#### Passage shown ####
Combating Overfitting with Dropout Regularization | by Rohan Vij | Mar, 2023

By Jessie Hobb On Mar 3, 2023

Discover the Process of Implementing Dropout in Your Own Machine Learning Models

Overfitting is a common challenge that most of us have incurred or will eventually incur when training and utilizing a machine learning model. Ever since the dawn of machine learning, researchers have been trying to combat overfitting. One such technique they came up with was dropout regularization, in which neurons in the model are removed at random. In this article, we will explore how dropout regularization works, how you can implement it in your own model, as well as its benefits and disadvantages when compared to other methods.

What is Overfitting?

Overfitting is when a model is overtrained on its training data, leading it to perform poorly on new data. Essentially, in the model’s strive to be as accurate as possible, it focuses too much on fine details and noise within its training dataset. These attributes are often not present in real-world data, so the model tends to not perform well. Overfitting can occur when a model has too many parameters relative to the amount of data. This can lead the model to hyper-focus on smaller details that are not relevant to the general patterns the model must develop. For example, suppose a complex model (many parameters) is trained to identify whether a horse is present in a picture or not. In that case, it might start focusing on details about the sky or environment rather than the horse itself. This can happen when:

The model is too complex (has too many parameters) for its own good.
####
Extend the article on overfitting and dropout regularization, picking up right after its last line. The data that comes next isn't needed.
#### Dataset excerpt ####
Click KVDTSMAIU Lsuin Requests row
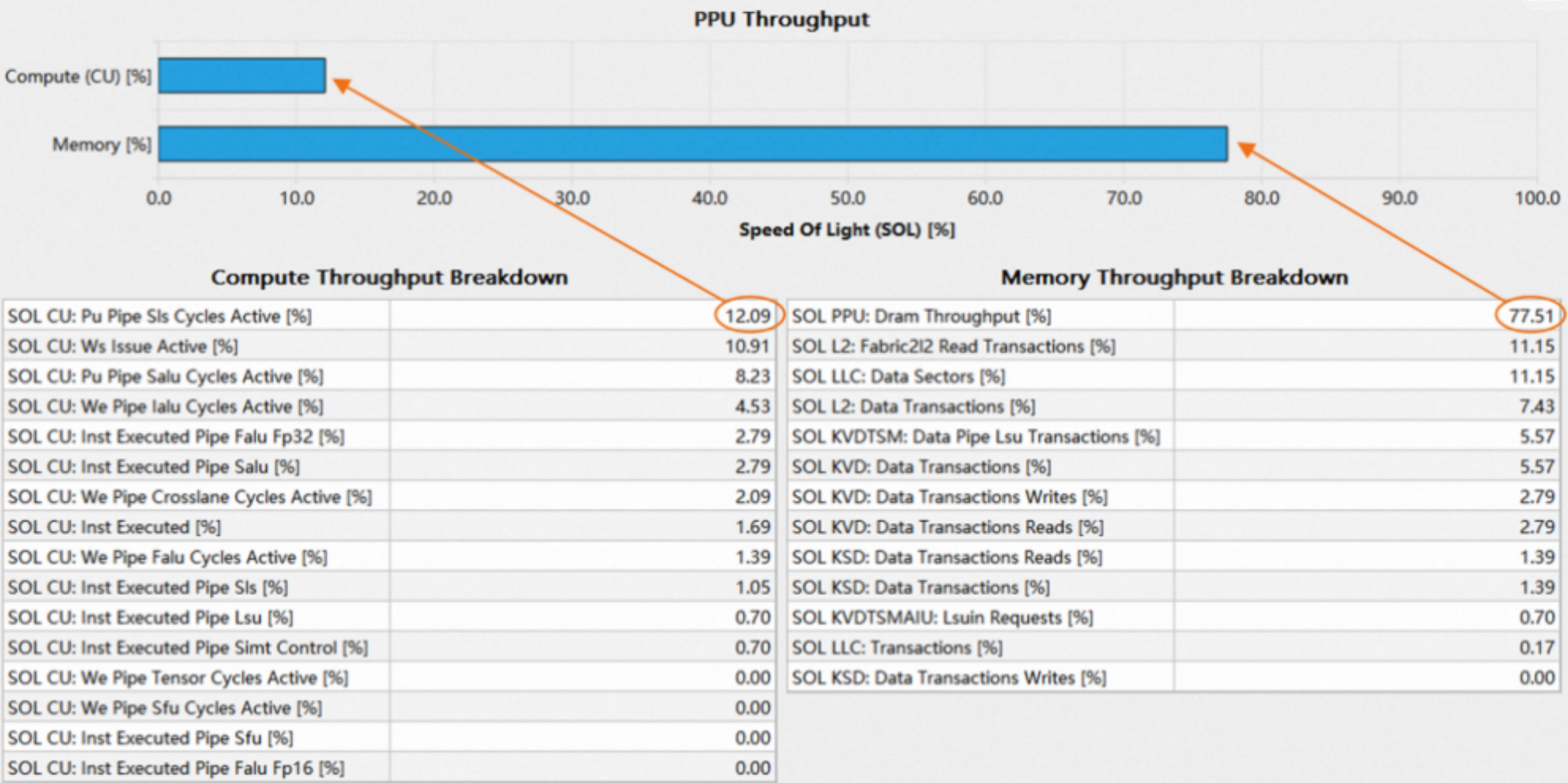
####
● Response to this exercise
The model is trained for too long.
The dataset the model was trained on is too small.
The model is trained and tested on the same data.
The dataset the model is trained on has repetitive features that make it prone to overfitting.

Why is Overfitting Important?

Overfitting is more than a simple annoyance — it can destroy entire models. It gives the illusion that a model is performing well, even though it will have failed to make proper generalizations about the data provided.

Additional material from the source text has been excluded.